[start of Data records]
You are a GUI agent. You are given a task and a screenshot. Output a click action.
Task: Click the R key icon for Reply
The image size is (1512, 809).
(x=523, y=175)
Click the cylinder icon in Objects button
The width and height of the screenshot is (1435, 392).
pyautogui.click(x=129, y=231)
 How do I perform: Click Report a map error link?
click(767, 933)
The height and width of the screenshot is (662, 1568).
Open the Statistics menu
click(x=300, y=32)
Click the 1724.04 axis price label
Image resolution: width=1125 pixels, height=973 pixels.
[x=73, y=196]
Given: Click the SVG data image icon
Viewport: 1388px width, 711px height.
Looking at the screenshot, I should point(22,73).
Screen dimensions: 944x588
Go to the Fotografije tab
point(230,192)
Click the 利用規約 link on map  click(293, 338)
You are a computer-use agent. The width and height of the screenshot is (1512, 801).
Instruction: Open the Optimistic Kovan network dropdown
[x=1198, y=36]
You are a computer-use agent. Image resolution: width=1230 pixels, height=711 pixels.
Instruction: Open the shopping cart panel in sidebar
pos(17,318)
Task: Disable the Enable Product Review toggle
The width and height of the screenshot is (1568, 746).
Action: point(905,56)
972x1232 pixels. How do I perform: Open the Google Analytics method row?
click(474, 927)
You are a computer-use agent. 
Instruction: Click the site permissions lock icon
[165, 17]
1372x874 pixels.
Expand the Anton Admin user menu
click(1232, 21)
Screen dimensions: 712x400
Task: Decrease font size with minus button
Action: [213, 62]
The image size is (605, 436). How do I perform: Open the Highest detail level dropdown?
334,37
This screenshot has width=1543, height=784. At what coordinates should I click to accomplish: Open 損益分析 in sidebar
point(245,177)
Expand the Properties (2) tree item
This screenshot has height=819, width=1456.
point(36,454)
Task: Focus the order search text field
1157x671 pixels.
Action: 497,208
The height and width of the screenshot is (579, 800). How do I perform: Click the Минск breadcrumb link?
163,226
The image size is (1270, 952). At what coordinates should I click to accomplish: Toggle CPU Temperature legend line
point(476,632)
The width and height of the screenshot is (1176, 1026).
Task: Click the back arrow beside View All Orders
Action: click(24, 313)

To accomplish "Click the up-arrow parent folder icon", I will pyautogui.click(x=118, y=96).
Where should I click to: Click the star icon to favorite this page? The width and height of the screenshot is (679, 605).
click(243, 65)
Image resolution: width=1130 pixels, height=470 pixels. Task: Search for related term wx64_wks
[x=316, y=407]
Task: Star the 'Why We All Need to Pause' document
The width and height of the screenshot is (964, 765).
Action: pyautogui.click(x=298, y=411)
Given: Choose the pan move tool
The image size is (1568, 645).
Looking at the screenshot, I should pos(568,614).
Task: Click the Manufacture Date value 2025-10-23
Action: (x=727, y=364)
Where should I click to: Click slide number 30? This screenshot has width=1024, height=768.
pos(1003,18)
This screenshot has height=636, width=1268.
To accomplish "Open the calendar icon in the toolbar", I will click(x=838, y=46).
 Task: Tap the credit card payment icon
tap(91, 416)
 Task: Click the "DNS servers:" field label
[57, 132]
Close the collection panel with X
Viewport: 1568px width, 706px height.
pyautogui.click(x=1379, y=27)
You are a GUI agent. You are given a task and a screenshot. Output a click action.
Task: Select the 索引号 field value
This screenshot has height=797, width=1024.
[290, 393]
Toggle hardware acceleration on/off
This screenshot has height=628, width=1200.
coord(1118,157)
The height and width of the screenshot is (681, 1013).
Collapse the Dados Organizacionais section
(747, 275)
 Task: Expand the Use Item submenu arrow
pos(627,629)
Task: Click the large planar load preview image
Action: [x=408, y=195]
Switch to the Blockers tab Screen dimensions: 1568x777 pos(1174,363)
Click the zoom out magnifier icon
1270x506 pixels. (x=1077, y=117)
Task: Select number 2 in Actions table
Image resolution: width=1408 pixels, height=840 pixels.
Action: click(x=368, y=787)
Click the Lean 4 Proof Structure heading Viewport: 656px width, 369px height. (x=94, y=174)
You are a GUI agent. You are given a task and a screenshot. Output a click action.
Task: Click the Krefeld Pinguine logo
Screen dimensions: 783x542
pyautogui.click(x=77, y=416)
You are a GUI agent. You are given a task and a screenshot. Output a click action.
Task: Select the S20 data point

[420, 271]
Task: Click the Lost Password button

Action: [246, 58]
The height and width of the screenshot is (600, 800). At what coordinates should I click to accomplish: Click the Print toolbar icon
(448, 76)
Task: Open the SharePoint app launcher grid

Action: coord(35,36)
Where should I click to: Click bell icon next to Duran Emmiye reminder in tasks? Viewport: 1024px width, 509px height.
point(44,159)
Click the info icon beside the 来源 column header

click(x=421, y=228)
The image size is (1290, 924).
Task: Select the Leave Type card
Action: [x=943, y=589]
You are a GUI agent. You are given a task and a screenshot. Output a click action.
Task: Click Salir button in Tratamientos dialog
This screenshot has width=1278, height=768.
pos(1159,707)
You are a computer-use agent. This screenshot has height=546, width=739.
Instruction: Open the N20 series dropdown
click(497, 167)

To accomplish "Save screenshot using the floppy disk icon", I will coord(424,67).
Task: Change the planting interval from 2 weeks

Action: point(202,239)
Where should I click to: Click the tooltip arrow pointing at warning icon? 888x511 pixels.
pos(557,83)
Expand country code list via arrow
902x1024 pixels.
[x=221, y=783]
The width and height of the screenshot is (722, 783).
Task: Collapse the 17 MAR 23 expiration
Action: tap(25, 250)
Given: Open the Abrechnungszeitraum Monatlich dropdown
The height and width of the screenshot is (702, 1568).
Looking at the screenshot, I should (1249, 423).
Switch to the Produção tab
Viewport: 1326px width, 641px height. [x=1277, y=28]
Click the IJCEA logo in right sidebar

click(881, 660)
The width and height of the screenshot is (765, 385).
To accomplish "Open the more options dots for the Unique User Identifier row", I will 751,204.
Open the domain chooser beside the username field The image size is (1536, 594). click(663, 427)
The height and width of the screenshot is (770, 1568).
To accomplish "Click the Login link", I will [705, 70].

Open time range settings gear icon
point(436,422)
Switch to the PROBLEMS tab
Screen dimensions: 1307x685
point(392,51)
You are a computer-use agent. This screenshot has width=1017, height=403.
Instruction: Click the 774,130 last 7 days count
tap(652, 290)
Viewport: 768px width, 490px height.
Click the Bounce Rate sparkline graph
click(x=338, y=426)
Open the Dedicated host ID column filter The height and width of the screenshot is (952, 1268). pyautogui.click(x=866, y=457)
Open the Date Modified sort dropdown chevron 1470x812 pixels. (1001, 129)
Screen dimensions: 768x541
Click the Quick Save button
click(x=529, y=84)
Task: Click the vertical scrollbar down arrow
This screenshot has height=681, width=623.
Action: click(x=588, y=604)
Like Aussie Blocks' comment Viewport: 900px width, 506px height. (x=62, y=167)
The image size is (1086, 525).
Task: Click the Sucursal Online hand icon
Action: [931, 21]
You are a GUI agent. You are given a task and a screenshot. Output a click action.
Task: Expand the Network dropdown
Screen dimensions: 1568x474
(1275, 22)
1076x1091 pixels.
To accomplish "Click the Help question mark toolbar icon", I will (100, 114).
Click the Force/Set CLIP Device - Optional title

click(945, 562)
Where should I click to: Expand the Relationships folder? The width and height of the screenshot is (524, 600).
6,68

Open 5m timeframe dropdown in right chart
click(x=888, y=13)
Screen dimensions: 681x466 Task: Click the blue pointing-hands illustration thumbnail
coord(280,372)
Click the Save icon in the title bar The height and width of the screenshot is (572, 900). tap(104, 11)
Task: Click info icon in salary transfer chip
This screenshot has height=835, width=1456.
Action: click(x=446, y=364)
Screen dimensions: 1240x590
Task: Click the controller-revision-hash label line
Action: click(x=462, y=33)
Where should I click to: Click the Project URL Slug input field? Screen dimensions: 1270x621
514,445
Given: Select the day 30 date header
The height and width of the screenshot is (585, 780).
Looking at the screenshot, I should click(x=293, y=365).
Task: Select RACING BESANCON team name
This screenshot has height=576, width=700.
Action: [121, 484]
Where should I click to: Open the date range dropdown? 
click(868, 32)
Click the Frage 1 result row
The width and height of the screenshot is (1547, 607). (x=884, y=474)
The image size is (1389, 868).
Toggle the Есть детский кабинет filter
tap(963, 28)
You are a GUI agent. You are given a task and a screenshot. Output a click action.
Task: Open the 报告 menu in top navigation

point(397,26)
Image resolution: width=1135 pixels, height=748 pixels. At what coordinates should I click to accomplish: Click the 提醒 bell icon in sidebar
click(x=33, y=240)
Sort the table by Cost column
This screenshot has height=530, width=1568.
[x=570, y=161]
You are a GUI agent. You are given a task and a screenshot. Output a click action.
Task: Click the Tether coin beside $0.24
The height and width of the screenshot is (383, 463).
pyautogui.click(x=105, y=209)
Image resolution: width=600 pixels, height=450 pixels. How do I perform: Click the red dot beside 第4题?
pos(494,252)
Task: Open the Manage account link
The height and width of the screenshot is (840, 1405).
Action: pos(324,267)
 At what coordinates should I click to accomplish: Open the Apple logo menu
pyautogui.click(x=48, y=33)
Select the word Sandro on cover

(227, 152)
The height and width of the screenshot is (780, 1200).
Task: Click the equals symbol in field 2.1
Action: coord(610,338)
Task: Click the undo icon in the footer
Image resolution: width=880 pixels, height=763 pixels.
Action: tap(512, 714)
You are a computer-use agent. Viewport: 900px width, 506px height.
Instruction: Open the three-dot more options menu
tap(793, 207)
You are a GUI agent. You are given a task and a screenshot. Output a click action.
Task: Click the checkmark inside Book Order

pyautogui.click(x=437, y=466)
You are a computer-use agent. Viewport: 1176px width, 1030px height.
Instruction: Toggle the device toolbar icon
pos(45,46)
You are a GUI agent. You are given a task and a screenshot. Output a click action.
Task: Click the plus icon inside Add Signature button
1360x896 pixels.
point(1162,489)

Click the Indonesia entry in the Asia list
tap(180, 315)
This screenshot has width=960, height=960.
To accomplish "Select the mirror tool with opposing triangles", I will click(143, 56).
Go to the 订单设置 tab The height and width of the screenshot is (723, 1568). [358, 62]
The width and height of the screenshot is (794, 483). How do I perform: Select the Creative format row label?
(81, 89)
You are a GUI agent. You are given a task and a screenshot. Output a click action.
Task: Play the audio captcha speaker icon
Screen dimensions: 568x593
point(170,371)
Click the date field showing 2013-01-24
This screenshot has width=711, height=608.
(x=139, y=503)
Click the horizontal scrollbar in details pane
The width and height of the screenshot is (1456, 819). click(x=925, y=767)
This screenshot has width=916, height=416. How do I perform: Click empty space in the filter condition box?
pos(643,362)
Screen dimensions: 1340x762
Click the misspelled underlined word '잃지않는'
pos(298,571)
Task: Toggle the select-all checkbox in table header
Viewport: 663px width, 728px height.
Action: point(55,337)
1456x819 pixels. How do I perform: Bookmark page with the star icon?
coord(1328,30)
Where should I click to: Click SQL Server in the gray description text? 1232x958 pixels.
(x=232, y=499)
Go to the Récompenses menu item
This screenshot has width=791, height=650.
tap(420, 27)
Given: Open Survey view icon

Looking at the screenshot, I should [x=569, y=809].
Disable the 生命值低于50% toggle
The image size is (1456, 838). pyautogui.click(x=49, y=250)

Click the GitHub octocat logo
[end of Data records]
Repeat the entries above, from the line containing "Like Aussie Blocks'" through the line containing "click(945, 562)", with both of those lines included.

Like Aussie Blocks' comment Viewport: 900px width, 506px height. (x=62, y=167)
The image size is (1086, 525).
Task: Click the Sucursal Online hand icon
Action: [931, 21]
You are a GUI agent. You are given a task and a screenshot. Output a click action.
Task: Expand the Network dropdown
Screen dimensions: 1568x474
(1275, 22)
1076x1091 pixels.
To accomplish "Click the Help question mark toolbar icon", I will (100, 114).
Click the Force/Set CLIP Device - Optional title

click(945, 562)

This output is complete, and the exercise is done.